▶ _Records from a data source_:
* * * *
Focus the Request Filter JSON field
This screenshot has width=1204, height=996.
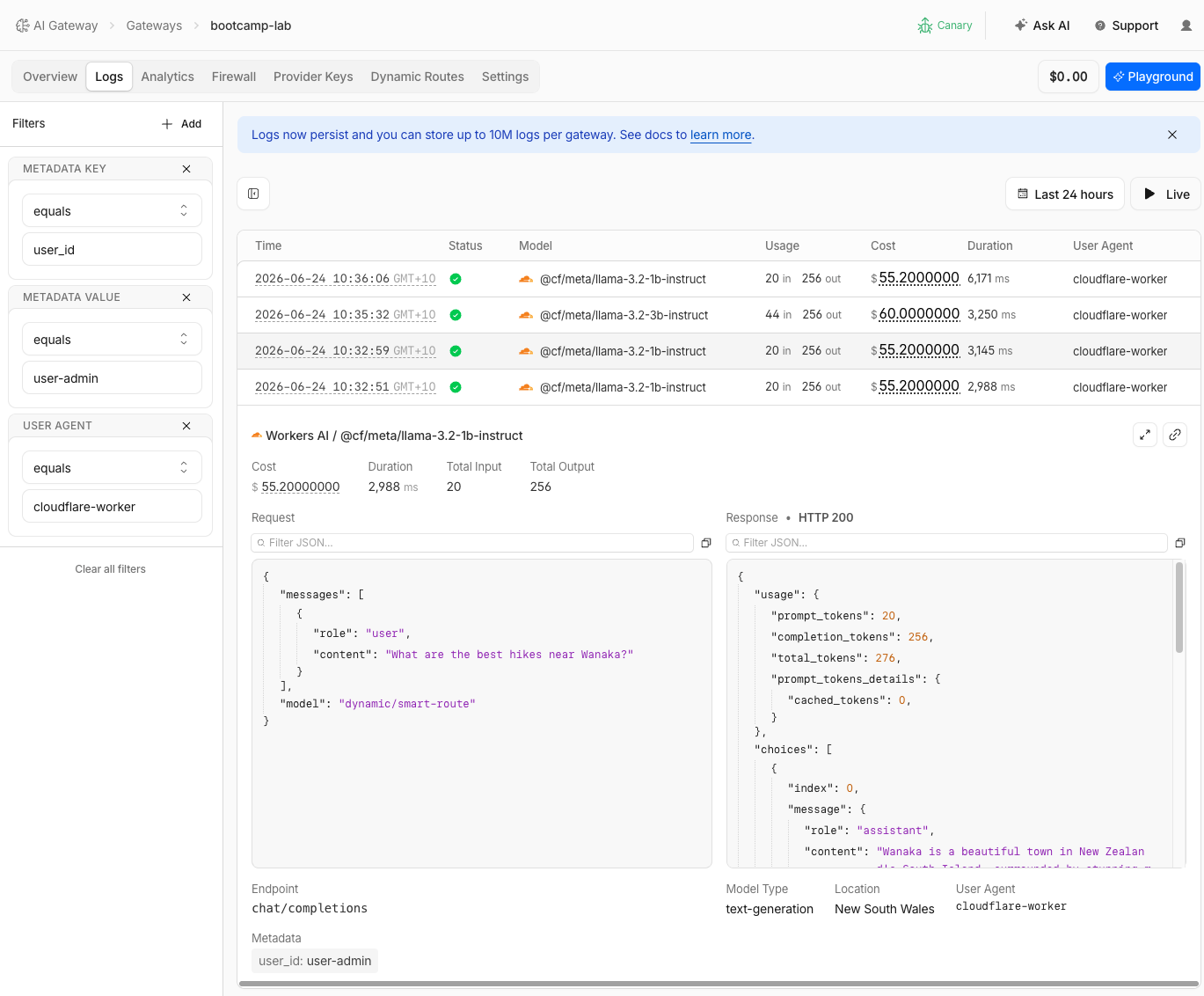[472, 543]
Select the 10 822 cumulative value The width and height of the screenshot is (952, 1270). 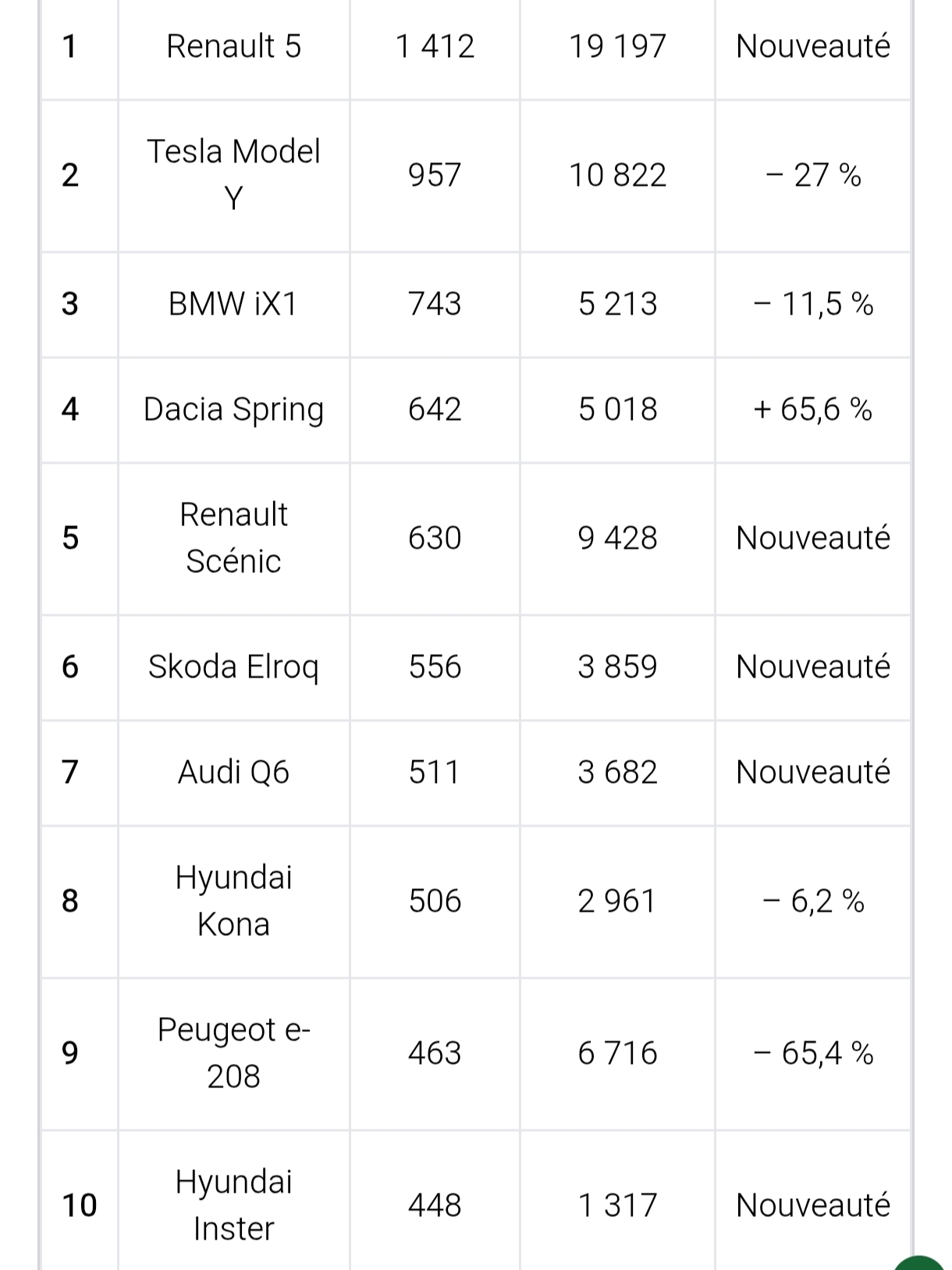point(617,175)
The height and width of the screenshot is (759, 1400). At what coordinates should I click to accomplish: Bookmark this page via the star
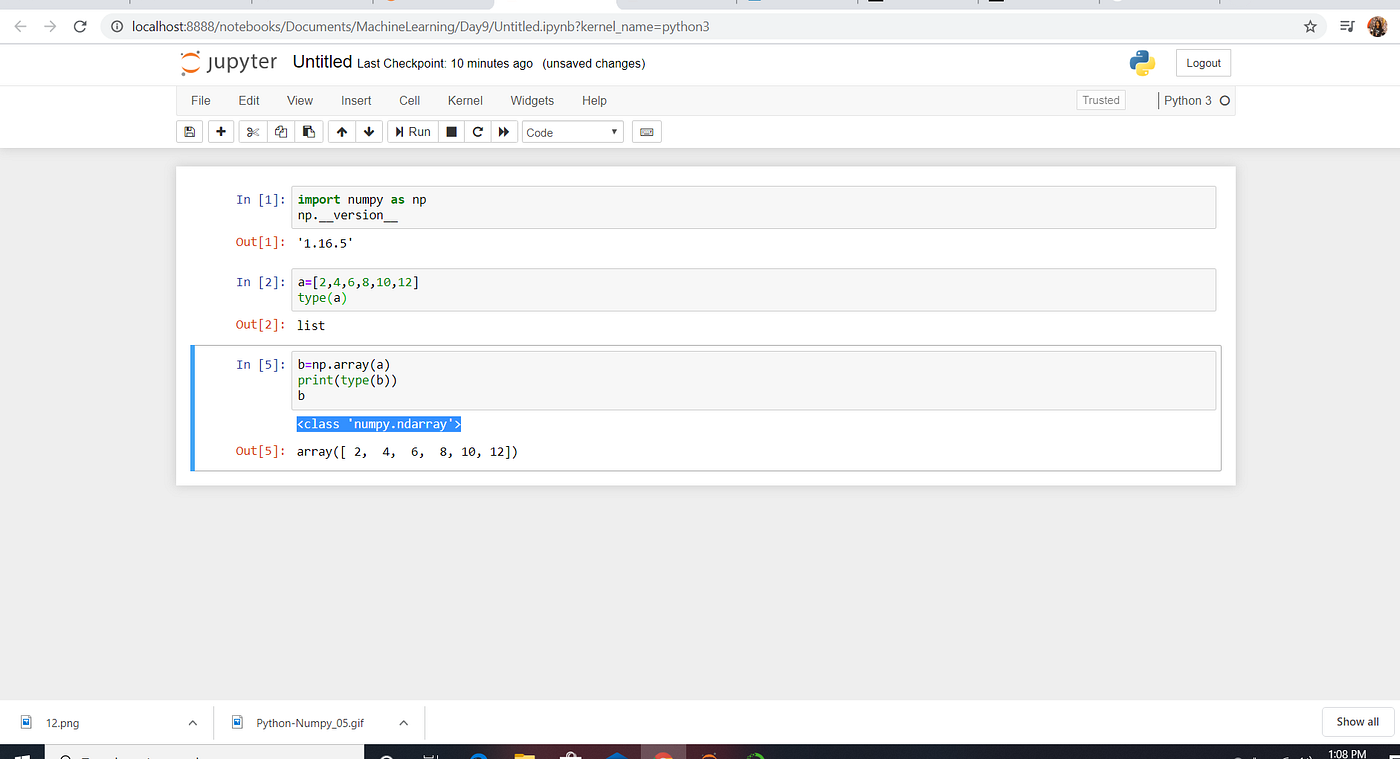1310,27
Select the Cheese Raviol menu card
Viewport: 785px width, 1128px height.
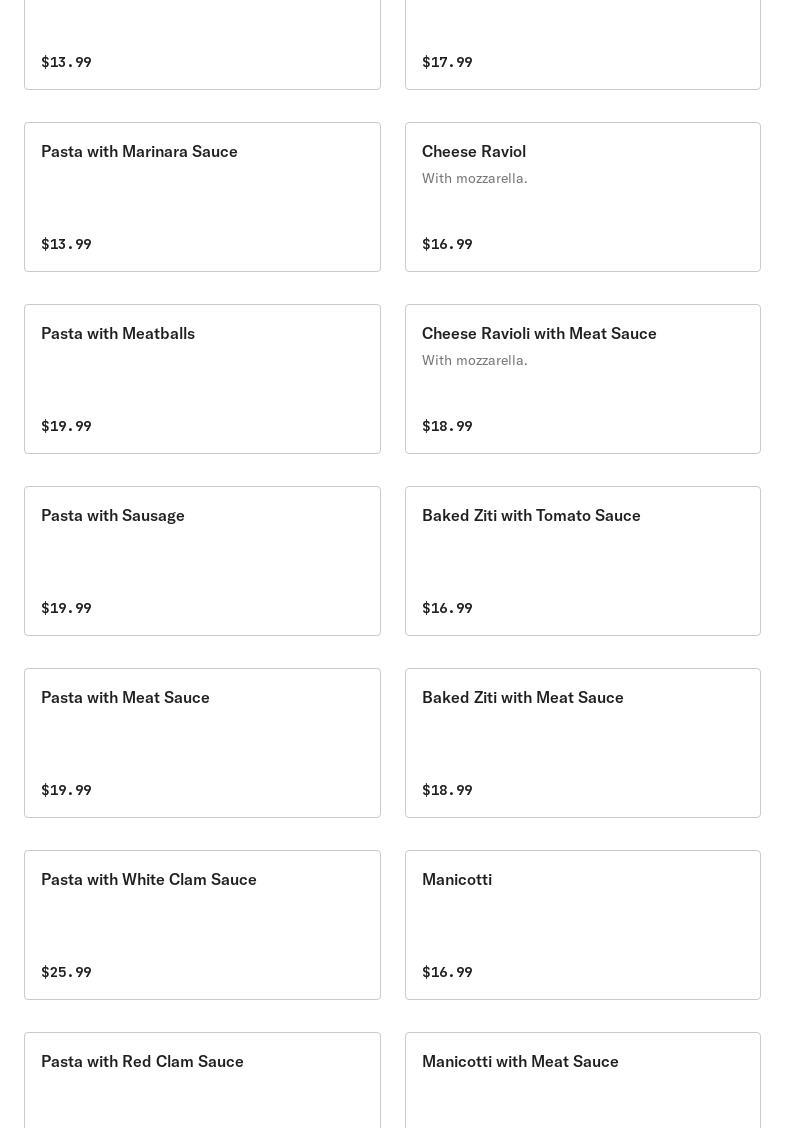click(582, 196)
* * * *
▶ _Task brief_:
Reproduce exactly and only the lines from the line that contains "The height and" to the end of the data above, both ends included. No pictures go in the copy.

▶ _Output of the exercise_:
The height and width of the screenshot is (759, 1400). At what coordinates should I click to accomplish: Bookmark this page via the star
1310,27
Select the Cheese Raviol menu card
Viewport: 785px width, 1128px height.
click(582, 196)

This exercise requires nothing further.